Piero Scaruffi(Copyright © 2013 Piero Scaruffi | Legal restrictions )
These are excerpts and elaborations from my book "The Nature of Consciousness"
The US physicist David Bohm believed in an "undivided whole" even before John Bell's theorem. His idea was that the whole universe is entangled in one gigantic wave.
One of Quantum Theory's most direct consequences is indeterminism: one cannot know at the same time the value of both the position and the momentum of a particle. One only knows a probability for each of the possible values, and the whole set of probabilities constitute the "wave" associated with the particle. Only when one does observe the particle, does one particular value occur; only then does the wave of probabilities "collapse" to one specific value.

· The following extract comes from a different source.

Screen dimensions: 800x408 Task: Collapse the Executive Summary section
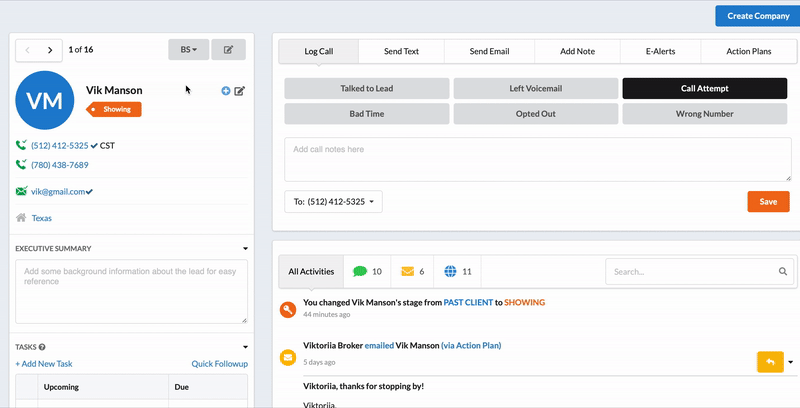point(245,249)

Bohm’s "ontological" interpretation of Quantum Theory (“A Suggested Interpretation of the Quantum Theory in Terms of Hidden Variables”, 1952) almost resurrected determinism at the quantum level. Bohm’s bold assumption was that the quantum “wave” is a real wave, due to a real potential.
Bohm assumed that the wave function does not represent just a set of probabilities: it represents an actual field. A particle is always accompanied by such a field. This field is a real field and acts upon particles the same way a classical potential does. (Bohm resurrected an interpretation of Quantum Theory that de Broglie had abandoned, the theory of an ordinary wave guiding an ordinary particle).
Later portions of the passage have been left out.